If we forced the poor (and middle class) to save a little more, could we fix wealth inequality in America?
That’s what Derek Thompson seems to be saying over at The Atlantic: “Wealth inequality has spiraled out of control for two reasons — middle-class Americans aren’t making enough money and they’re saving virtually none of it.”
This is not wrong. Economists Emmanuel Saez and Gabriel Zucman did just release a paper that found that the savings rate for families in the bottom 90% of the wealth distribution in America has fallen sharply since the 1970s, while the savings rate of the top 1% has remained stable. But Thompson argues that the driver of this phenomenon is a lack of will:
It didn’t have to be this way. Even with stagnating incomes, the rest could have done a better job building and keeping wealth. If the bottom 90 per cent had continued to save 3 per cent of its income over the 1986-2012 period, its share of US wealth would be a third higher than it is today.
It’s essentially blaming non-rich people for not being rich. Did 90% of Americans wake up in the 1980s and say to themselves: “Retirement is for losers. I’m gonna go buy a new TV” (over and over, each paycheck, for 40 years)? Probably not.
Rather, Saez and Zucman say the long period of negative savings rate for 90% of the population from 1998 to 2008 was “due to massive increases in debt (in particular mortgages) fuelled by an unprecedented rise in housing prices …” Adding to the debt burden beyond mortgages, the two economists note in another part of the paper, are “student loans, credit cards, and other debt.”
The key point here is that these debts driving down the savings rate, for the most part, are not optional expenses for the bottom 90%. People need somewhere to live, and they have to keep up with increasing tuition if they want to go to college.
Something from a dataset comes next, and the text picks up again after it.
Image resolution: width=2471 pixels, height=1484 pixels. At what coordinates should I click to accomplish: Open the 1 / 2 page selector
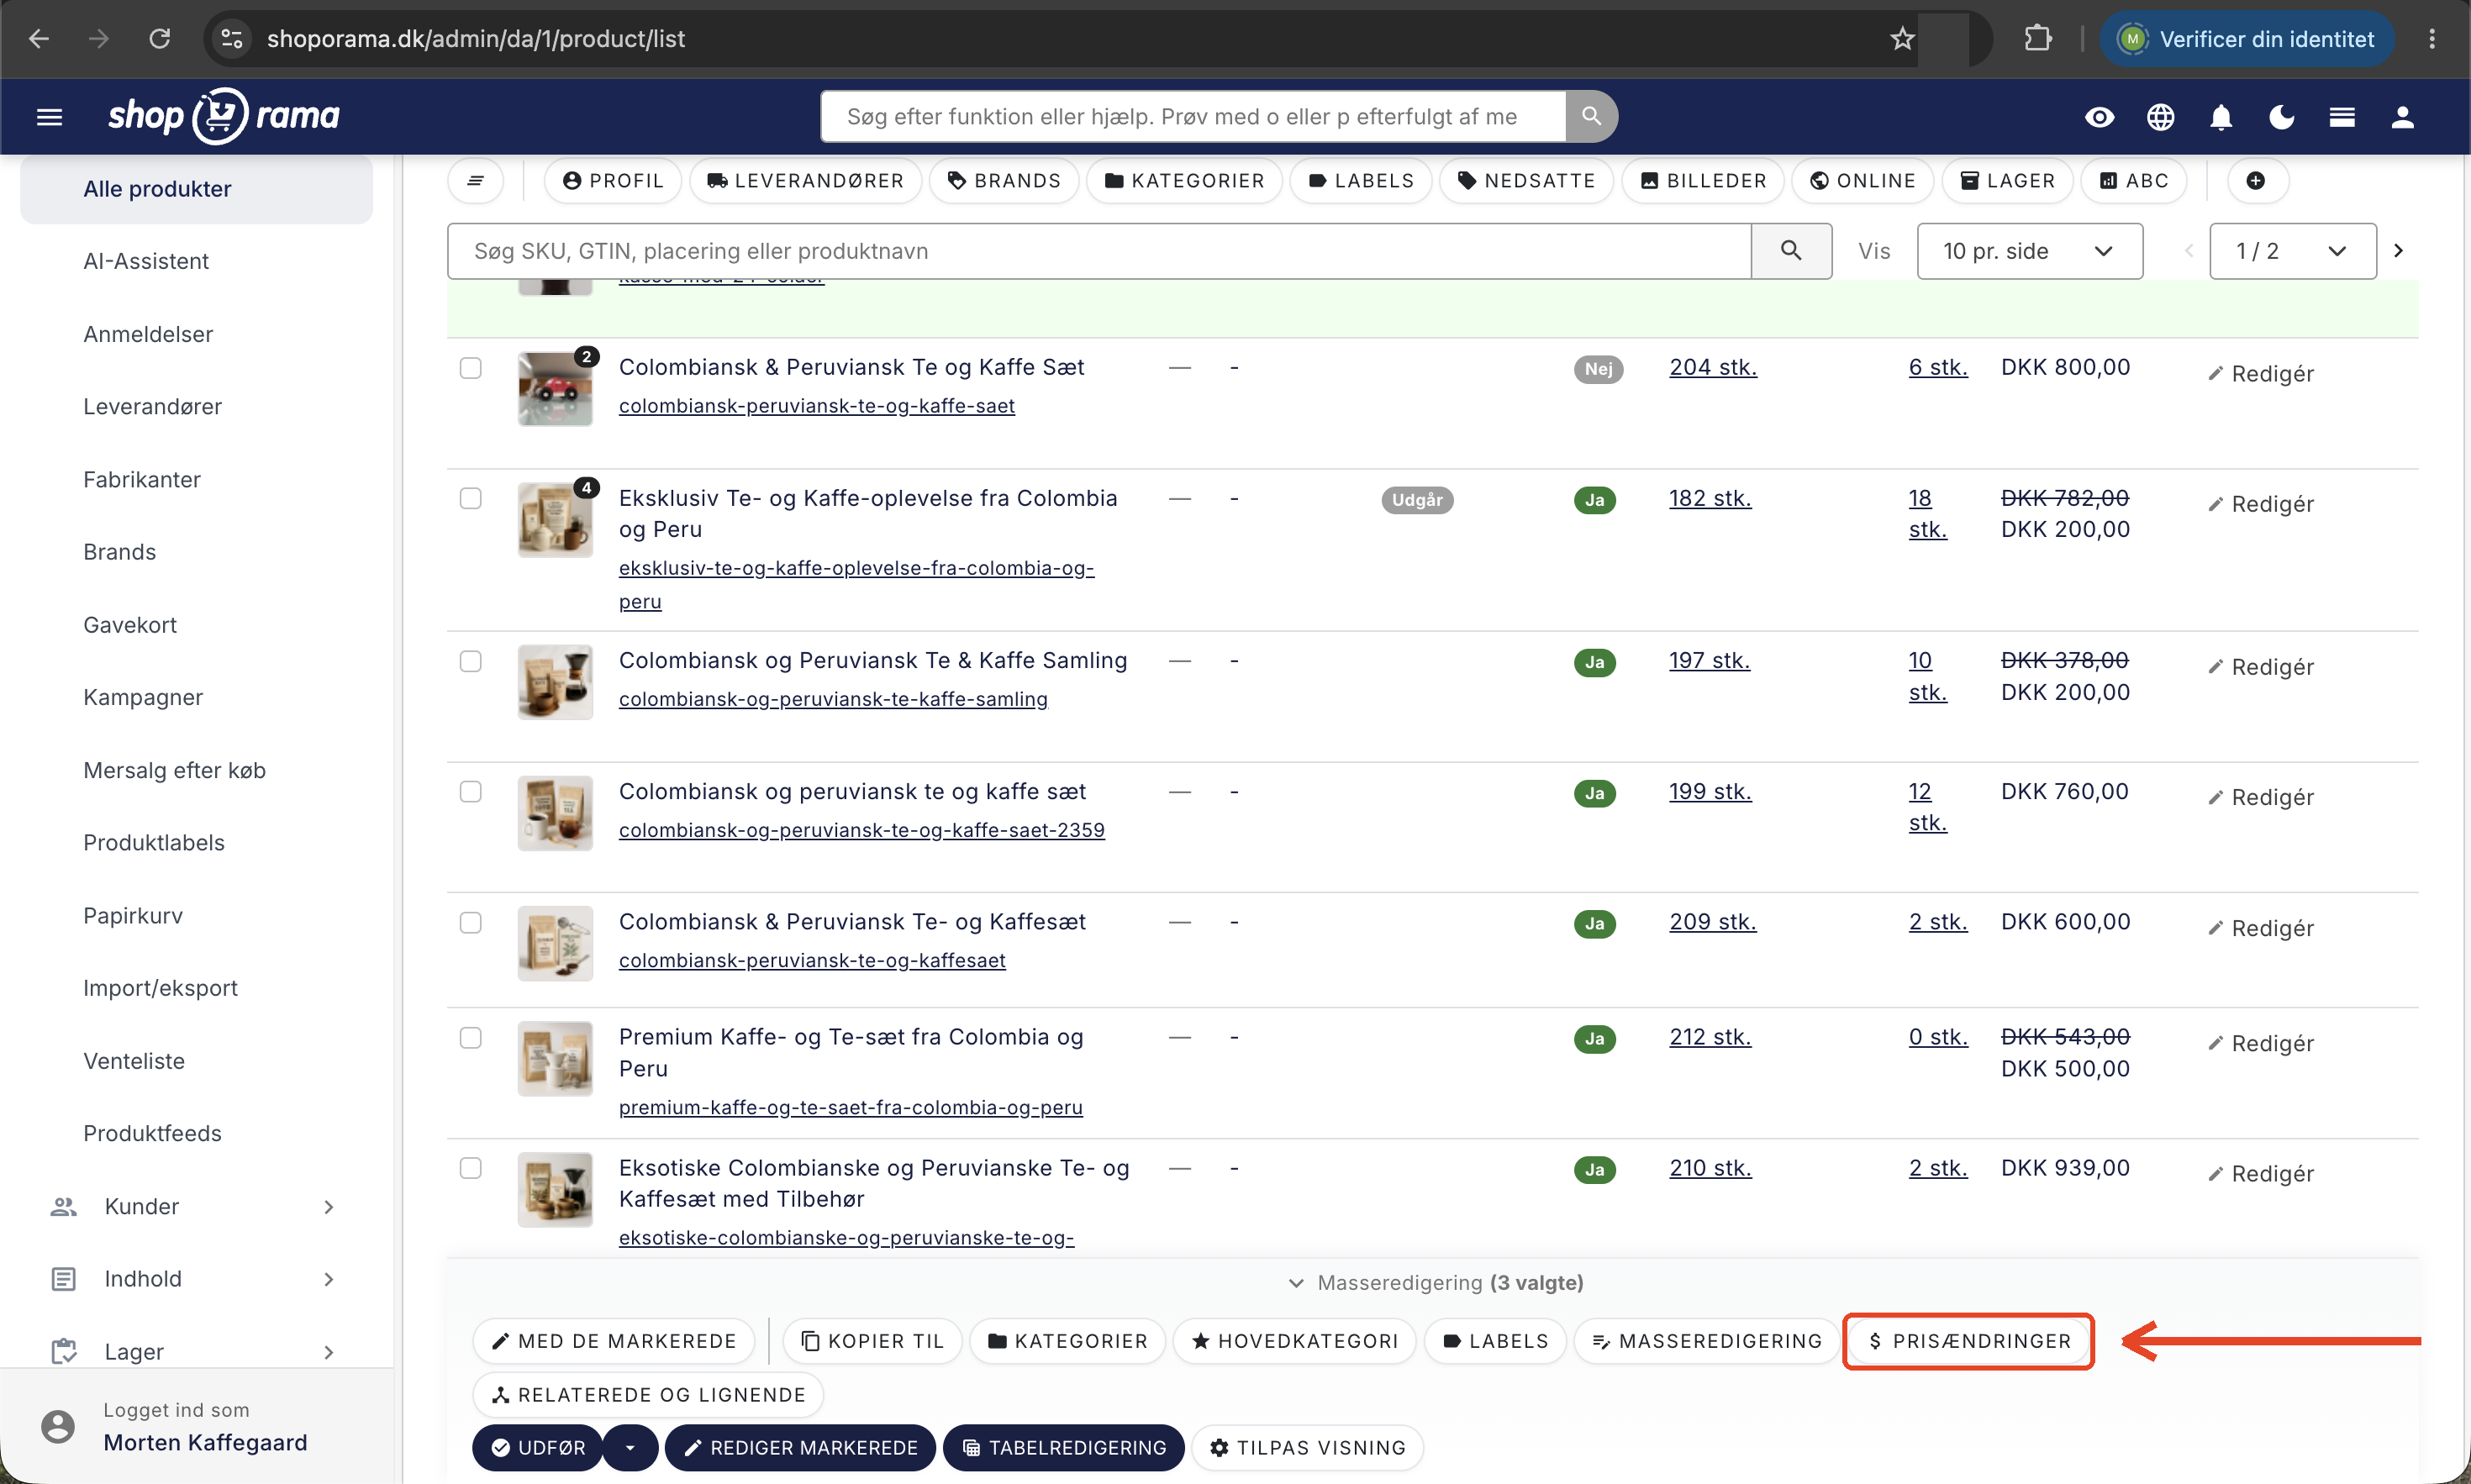[2292, 251]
Necessary fixed costs increased while incomes stagnated, so saving gave way to debt in order for people to maintain the same lifestyle they had in previous decades.
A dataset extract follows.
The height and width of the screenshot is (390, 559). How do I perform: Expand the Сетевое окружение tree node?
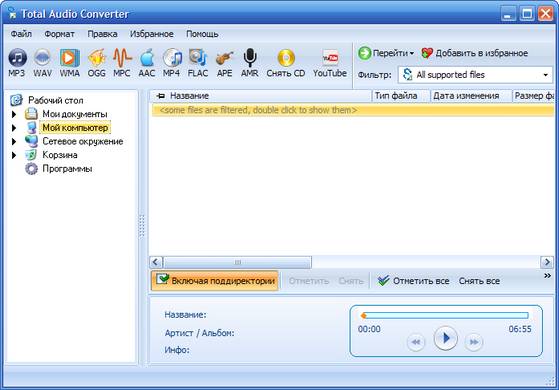(x=14, y=142)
The bottom 90% then lost out on wealth accumulation, not just because they didn’t save money, but because that money then missed out on the kinds of capital gains the rich enjoyed as the stock market surged and their saved money became worth much more. But it is hard to blame people for thinking they should be able to live the same way today as they did yesterday.
So is the solution forcing people to save?
Thompson thinks one solution is direct deposit, because “somebody with her paycheck directly deposited into a savings account has to take active measures to spend her money.” But that assumes people take money out of savings for mostly spontaneous reasons, which is not the case with mortgage and student loan debt.
Another proposal of Thompson’s more literally mandates that people save more:
Saez and Zucman have another proposal to nudge behaviour toward saving: a new automatic retirement plan that skims 3 per cent of annual earnings up to $US100,000. The money would go into a savings account invested in a broad fund to keep its growth near the global return on capital. Individuals could only take money out of the account early for special reasons, like buying a house or going to school. It’s a clever idea. It’s also a sign that Americans who aren’t rich still must be taught that being wealthy starts with not spending money.
This is a rather selective reading of Saez and Zucman’s conclusions. They do suggest the 3 per cent plan, after writing that “the best policy to encourage middle-class saving depends on the reasons for the observed drop in the saving rate of bottom 90% of families.” We could force people to save, or we could think about boosting income growth, getting serious about consumer protection, and finding ways to stop college tuition from spiraling upward.
But that’s a lot harder to do than just blaming the cash-strapped for not having enough cash.